O DISCURSO DO REI
APRECIAÇÃO CRÍTICA (exemplo)
A II
Grande Guerra está prestes a explodir na Europa. O rei
George V está doente e caminhando para a morte.
Futuramente
o herdeiro do trono, o breve Rei Eduardo VIII abdica e deixa o comando para o seu
irmão mais novo, Albert Frederick Arthur George, ou
Bertie, para os mais íntimos. Bertie sofre de gaguez constante que não lhe permite
falar em público, exatamente no momento em que o povo mais precisa de uma voz
em tempos de crise. Para evitar futuras tragédias, Elizabeth, a sua mulher,
procura um especialista em problemas de voz fora dos padrões, Lionel Logue, que
promete curar a curiosa gaguez do rei temperamental.
O
argumento escrito por David Seidler parece ser centralizado no tratamento do
problema de Bertie. Mas, na verdade, o foco narrativo concentra-se totalmente
na amizade de Lionel e Bertie, num desenvolvimento conturbado, cheio de brigas
e desabafos, que encanta o espectador ao longo do filme. Bertie é apresentado
como uma figura constrangida, incapaz, tímida e nervosa.
A
experiência adquirida pela gaguez de que o argumentista deste filme, David Seidler,
sofria, permitiu que o argumento se aproximasse de uma maneira realista,
mostrando as causas cruéis que a causam e as suas diferentes intensidades,
dependendo do meio: no ambiente familiar é quase ausente, em lugar público, é
constante e intensa.
Muitos
dos diálogos entre o especialista em problemas da voz e o Rei foram tirados
diretamente do diário de anotações do Lionel Logue real.
No
primeiro diálogo em que Colin Firth se encontra com Geoffrey Rush existe uma
frase extremamente irónica: Firth diz que timing não é o forte dele: “Timing
isn´t my strong suite”, quando na verdade o seu timing é perfeito e preciso. A
sua grande experiência no teatro permitiu ao ator os seus olhares e expressões
contidas de terror e desespero que evidenciam o enorme conflito interno que o
personagem passa – o que é bem evidente na primeira cena do filme.
A
sua postura durante a maior parte do filme é um pouco curvada, o que lentamente
vai corrigindo, conforme a autoconfiança começa a aumentar. E claro, o maior
destaque de sua atuação – a gaguez, vem de forma tão natural e espontânea para
ele, que é difícil acreditar que realmente se trata de uma atuação. O ator
soube controlar a gaguez e os compulsivos sons guturais, provando o trabalho
intenso que teve para exercitar a voz.
Geoffrey
Rush utilizando técnicas tiradas do teatro diverte o público com a sua personagem
extrovertida, cheia de caretas e respostas elaboradas nos diálogos com Firth.

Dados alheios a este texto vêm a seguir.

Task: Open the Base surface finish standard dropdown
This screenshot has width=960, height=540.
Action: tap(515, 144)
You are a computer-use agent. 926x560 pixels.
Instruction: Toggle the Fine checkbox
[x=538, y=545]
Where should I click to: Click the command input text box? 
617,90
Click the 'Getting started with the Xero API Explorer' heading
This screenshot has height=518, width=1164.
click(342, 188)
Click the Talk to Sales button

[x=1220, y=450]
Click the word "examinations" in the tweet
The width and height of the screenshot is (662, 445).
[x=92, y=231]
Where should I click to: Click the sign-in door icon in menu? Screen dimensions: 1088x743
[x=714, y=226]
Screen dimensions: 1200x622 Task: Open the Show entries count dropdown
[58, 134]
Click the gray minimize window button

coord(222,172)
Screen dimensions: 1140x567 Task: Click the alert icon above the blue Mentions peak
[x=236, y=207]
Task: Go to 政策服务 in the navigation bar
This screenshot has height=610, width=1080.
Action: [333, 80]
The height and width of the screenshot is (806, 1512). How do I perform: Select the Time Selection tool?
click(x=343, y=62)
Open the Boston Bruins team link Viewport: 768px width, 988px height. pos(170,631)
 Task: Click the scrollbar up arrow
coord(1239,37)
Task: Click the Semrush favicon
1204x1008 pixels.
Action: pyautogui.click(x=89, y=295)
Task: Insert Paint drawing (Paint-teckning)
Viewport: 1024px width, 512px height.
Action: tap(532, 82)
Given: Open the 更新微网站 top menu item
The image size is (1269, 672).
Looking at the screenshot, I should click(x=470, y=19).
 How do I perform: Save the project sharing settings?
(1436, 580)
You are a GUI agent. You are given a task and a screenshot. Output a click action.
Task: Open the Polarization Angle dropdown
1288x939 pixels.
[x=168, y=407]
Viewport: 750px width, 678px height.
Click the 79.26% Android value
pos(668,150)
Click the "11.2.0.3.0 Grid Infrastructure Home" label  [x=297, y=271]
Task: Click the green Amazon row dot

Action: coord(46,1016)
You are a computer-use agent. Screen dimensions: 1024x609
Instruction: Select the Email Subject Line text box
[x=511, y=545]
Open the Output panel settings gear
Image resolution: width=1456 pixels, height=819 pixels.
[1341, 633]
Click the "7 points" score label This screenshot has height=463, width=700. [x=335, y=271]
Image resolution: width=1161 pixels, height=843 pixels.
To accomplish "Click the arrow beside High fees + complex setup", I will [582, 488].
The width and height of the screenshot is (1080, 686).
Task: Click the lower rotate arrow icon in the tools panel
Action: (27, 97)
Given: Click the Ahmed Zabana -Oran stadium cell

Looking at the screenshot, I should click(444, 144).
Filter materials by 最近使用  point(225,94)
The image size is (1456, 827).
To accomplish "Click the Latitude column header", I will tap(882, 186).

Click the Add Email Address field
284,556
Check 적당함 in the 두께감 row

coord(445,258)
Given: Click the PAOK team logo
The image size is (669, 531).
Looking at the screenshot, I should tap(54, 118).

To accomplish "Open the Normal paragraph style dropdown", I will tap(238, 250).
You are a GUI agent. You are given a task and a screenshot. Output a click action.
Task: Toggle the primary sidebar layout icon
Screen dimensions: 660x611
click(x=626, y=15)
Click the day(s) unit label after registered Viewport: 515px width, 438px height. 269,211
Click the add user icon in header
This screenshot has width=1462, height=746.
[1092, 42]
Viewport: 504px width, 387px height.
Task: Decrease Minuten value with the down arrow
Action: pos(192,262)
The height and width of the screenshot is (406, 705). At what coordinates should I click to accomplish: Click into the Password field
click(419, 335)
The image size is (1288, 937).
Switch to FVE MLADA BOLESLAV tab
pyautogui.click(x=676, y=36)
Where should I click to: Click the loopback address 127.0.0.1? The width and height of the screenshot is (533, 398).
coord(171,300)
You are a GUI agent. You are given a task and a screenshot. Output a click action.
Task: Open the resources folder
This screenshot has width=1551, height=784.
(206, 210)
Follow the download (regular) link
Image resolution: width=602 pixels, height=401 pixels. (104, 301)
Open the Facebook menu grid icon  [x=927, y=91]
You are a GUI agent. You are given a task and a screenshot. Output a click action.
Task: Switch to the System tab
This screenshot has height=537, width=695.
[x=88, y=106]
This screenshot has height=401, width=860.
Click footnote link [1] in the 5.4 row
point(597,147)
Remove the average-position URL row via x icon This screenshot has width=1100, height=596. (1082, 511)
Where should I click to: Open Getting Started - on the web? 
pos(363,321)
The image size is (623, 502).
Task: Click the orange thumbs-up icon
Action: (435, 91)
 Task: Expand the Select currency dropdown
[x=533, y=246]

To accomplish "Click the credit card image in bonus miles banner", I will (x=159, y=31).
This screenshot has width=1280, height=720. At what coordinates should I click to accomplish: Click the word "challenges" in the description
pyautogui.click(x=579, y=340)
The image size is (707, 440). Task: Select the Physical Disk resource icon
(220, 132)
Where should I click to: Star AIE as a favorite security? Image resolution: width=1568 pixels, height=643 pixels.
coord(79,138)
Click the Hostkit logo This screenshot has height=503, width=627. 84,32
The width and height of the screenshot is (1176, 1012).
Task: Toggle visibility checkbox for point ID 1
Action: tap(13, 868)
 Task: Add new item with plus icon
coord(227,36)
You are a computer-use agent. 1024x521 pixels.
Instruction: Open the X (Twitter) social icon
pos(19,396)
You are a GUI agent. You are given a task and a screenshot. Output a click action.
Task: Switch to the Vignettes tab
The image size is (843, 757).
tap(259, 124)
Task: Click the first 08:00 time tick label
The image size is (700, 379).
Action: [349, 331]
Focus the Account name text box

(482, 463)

Um depende do outro para brilhar, tanto que as melhores partes do filme são as
que eles contracenam juntos – uma verdadeira aula de teatro clássico. Helena
Boham Carter atua de maneira bem contida e elegante, coerente com o seu papel,
além de conseguir aproximar a sua personagem do público.
A
fotografia de Danny Cohen é pálida, fria e, de certa forma bucólica. As cores
mortas predominam e trabalham com belas texturas. E transforma a iluminação de
sombria para clara de acordo com o progresso do tratamento de Bertie e da
amizade com Lionel.
A
direção artística realizou um trabalho impecável na composição dos cenários, ou
seja, nos objetos com que os atores interagem, principalmente as réplicas dos
microfones. Um cenário que impressiona muito pela riqueza de detalhes e
fidelidade histórica. Trabalha várias vezes com espaços apertados como
corredores e quartos pequenos principalmente na casa do protagonista
conseguindo passar a impressão sufocante da gaguez incómoda da personagem.
Quanto
à banda sonora, em boa parte das músicas existe uma repetição de notas e
escalas que joga com a monotonia e repetição das sílabas e de sons que saem da
boca do Rei. Algumas até contam com uma longa pausa completamente sem som,
apenas com um violino constante e cruel a fim de deixar a cena mais angustiante
como a que se passa no Estádio de Wembley e também retratar o problema de
comunicação de que o Rei sofre. Os efeitos sonoros também são muito percetíveis
logo na primeira cena do filme onde a voz de Bertie ecoa no estádio por causa
das caixas de som e dos microfones precários da época.
O
maior mérito de Hooper foi ter conseguido criar um filme que agrada ao mesmo
tempo tanto aos mais críticos quanto ao grande público, aos que realmente
querem envolver-se em toda a história e cultura que ele tem a oferecer.